How irregular composite growth patterns become regular: a coupling dynamics

The morphological transition from disordered or irregular solidification microstructures to regular shapes in partially faceted eutectic alloys is an important phenomenon in the metallurgy of industrial alloys (e.g., aluminum-based). For a better understanding of the underlying physical mechanisms, in situ solidification experiments with real-time monitoring of two-phase growth patterns were conducted at INSP (optical microscopy) and at the University of Michigan (synchrotron X-ray nano-tomography, Brookhaven National Laboratory), taking the Al-Al₃Ni eutectic as a model system.
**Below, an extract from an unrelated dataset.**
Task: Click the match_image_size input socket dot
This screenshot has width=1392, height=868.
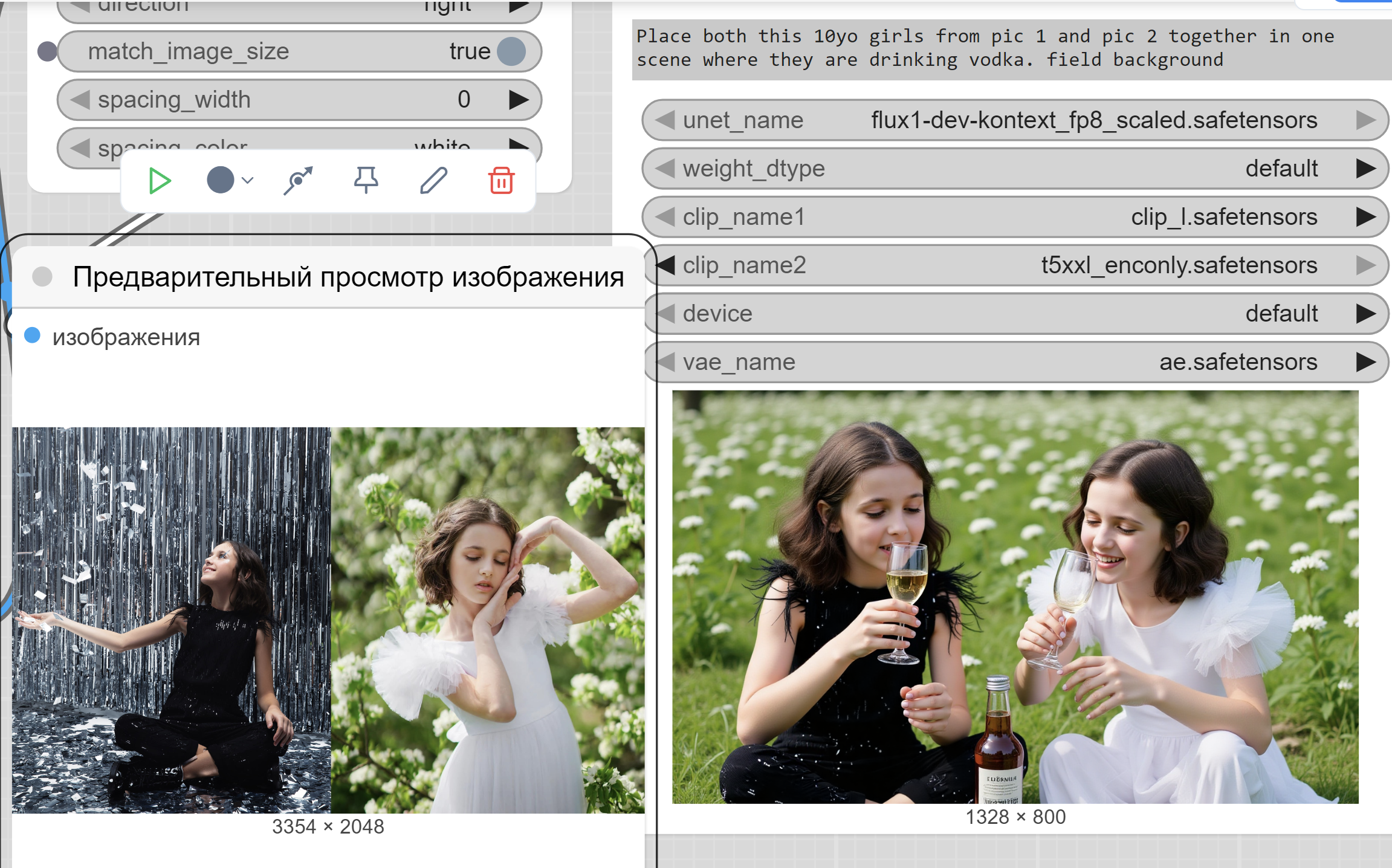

The result evidences a qualitative evolution, by increasing the solidification rate, from an irregular, decoupled growth of faceted Al₃Ni crystals towards a diffusion controlled coupled growth, more generally associated to nonfaceted eutectics, leading to the formation of regular, rod-like microstructures. This experimental study, which will be supplemented by a theoretical analysis based on numerical simulations, contributes to a profound renewal, in general terms, of our scientific approach to faceted composite growth, also opening the way to better control of microstructures in a wide range of materials.

Reference

From irregular to regular eutectic growth in the Al-Al3Ni system: In situ observations during directional solidification

Paul Chao, Shanmukha Kiran Aramanda, Xianghui Xiao, Sabine Bottin-Rousseau, Silvère Akamatsu, Ashwin J. Shahani
Acta Materialia, Volume 280, 2024,120314

Article

Figure: Real-time images of composite, eutectic growth patterns at the solid-liquid interface during directional solidification of thin (10 to 50 µm thick) Al-Al₃Ni samples. The solid grows from bottom to top at a controlled rate V in the vertical direction. The Al₃Ni crystals appear dark-grey; there is a poor contrast between the liquid and the solid aluminium. (a) and (b): in situ optical microscopy (reflected light). Insets: ex situ images (SEM) of cross-sections (FIB) of the metallic film. (c) and (d): in situ synchrotron X-ray nano-radiography (insets: ex situ cross-sections by X-ray nano-tomography). Bars in insets: 10 µm. The images illustrate the morphological transition from irregular (decoupled) growth patterns at low solidification rate (V = 0.5 µm/s) in (a) and (c), to (quasi) regular (coupled) growth patterns at higher V values (5—10 µm/s) in (b) and (d).